§ RAW DATA
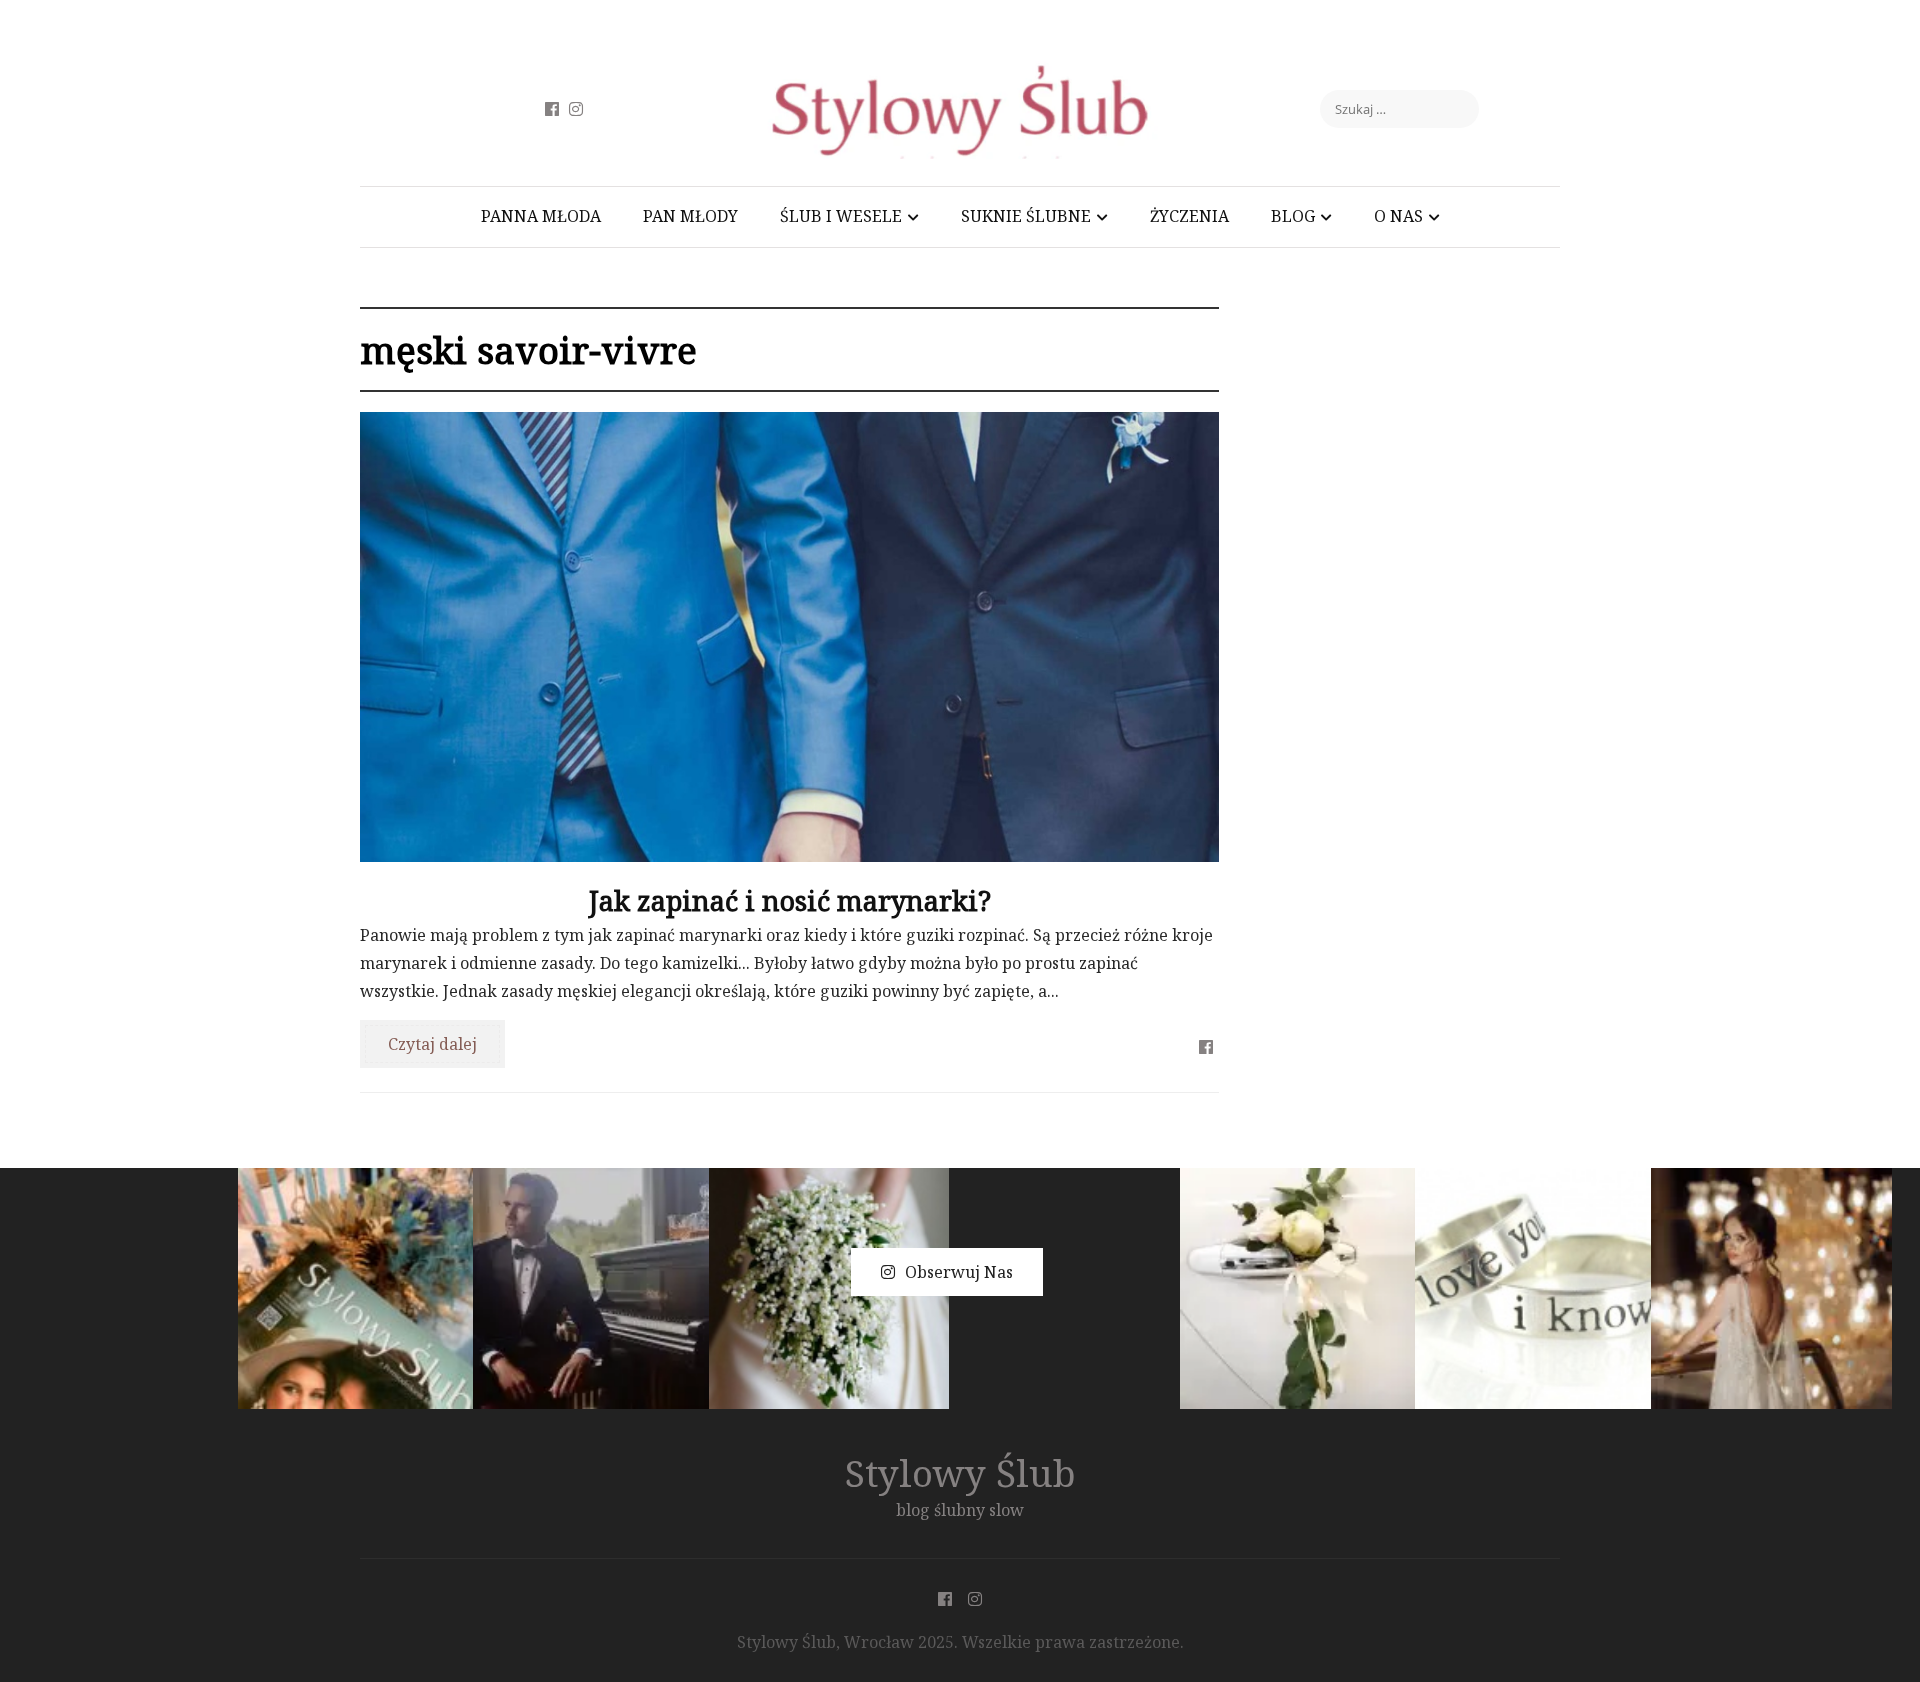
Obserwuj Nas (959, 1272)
--
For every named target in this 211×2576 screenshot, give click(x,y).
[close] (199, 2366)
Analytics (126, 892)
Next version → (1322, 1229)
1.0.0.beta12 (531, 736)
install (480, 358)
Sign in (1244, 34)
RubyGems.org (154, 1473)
* * *
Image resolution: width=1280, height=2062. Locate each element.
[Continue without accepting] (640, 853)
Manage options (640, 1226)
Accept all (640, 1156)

§ WHAT TO DO
When you reach the line holding "[Continue without accepting] (640, 853)" in the records above, begin reproducing exactly, stop after the line holding "Accept all (640, 1156)", and output nothing else.

§ YOUR SOLUTION
[Continue without accepting] (640, 853)
Manage options (640, 1226)
Accept all (640, 1156)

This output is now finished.